信じる力

森の中の稽古場・・・

「……勝負ありだな……私の勝ちだぜ。博麗霊夢さん。」

「くっ……まだよ……あんたを……あの子達の所に行かせる訳には……」

静かな声でそう言う影魔理沙に対し、ボロボロになった霊夢はそう言いながら立ち上がる。

「それは私の仕事なんで無理だな……安心しろ。別にあいつらを殺す気はない。私の仕事はあくまで妨害だからな。そもそも、人殺しなんて性に合わねぇし……あんたもここで引き返した方が身のためだぜ?」

寺へと続く道・・・

「……まだ生きてますね。雷やミサイルが直撃したというのに……人間の分際でしぶといです……」

「う、うるせぇ……」

「はぁ……はぁ……あなた達を……この先には……行かせない……」

冷たい眼で見ながらそう言う寅丸に対し、ボロボロになった魔理沙とホープはそう言いながら立ち上がる。

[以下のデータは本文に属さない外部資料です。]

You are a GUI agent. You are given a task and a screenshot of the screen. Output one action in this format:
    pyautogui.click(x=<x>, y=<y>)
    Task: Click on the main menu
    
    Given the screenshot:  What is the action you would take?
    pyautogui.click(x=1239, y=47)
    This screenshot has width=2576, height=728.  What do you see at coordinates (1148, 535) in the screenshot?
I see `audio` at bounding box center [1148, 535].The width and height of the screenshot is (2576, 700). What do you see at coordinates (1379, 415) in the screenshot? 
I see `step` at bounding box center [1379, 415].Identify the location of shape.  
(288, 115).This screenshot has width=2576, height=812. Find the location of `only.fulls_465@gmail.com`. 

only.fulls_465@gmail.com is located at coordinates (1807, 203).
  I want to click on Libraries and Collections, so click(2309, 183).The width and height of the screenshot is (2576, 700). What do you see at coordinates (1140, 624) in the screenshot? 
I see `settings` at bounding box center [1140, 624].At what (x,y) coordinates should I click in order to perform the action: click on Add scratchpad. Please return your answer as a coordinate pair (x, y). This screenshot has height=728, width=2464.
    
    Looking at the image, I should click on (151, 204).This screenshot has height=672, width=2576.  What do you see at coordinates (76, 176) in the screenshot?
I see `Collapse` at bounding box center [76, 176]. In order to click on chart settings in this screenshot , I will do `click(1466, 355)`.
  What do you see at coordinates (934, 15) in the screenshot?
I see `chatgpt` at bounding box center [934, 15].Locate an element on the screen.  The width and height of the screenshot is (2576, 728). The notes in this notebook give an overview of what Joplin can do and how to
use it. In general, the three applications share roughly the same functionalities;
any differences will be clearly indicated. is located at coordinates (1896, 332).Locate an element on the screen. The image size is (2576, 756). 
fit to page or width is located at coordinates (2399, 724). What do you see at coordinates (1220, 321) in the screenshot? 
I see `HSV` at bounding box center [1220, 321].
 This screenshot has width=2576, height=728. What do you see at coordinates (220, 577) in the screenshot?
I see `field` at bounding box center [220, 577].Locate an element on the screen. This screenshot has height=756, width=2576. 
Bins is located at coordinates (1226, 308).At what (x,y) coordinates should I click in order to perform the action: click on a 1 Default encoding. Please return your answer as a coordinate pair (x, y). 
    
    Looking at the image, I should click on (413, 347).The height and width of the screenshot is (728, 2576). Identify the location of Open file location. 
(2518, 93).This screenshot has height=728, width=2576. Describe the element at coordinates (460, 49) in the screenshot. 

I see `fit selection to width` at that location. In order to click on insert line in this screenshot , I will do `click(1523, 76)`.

「……立つのもやっとな今のあなた達に私達が止められるとは思いませんが……何故、そこまで必死になれるのですか?あなた達にとって、夜見さんは『赤の他人』じゃないですか……」

森の中の稽古場・・・

「『赤の他人』のために命を懸けるだなんて……おまえら、バカだぜ。そんなことして……おまえらにとって、何になるってんだよ……?」

「……確かにあの子とは『赤の他人』よ。世界を越えて、会いに来なかったら、知り合うこともなかった。でも、あの子はそんな『赤の他人』である私達を頼ってくれた。故郷であるこの国を……『ジャック』の“脅威”から救いたいと……」

寺へと続く道・・・

「泣きながら頼んできたんだ……友達を助けたいと……」

「……そんなこと、ボクらには関係ないよ……」

「……夜見は……元人間なんだってな……おまえらに出逢う前はかなり酷い目に遭ったんだろ?それで一時は何も信じられなくなって、苦しんでいた……そんな夜見がおまえらと出逢って、一つの夢を見つけたんだ……」

森の中の稽古場・・・

「『人間と妖怪がお互いに手を取り合う』……その世界を創るのが彼女の夢であり、唯一の生きる希望になった……まったく。普段はムスッとしてるくせに、本当は皆のことを想ってるなんて……まるで昔の魔理沙みたいだわ……」

「……だからっておまえらが自分の命を懸ける理由にはならねぇだろ……」

寺へと続く道・・・

「そんなことねぇさ。あいつが目指す世界を……私達も見てみたいからな……」

「………」

「最後にあいつ、恥ずかしそうにこう言ったんだ。『その世界を聖、寅丸、一輪、ナズーリンと一緒に見たいんだ。』ってな……」

「……実現不可能ですよ。そんな夢物語……笑い話にもなりません……」

「笑ってはくれなくても……」

「泣いてくれる人はいるみたいですよ……」

「!?」

魔理沙とホープがそう言うなか、いつの間にか、ナズーリンが涙を流していた。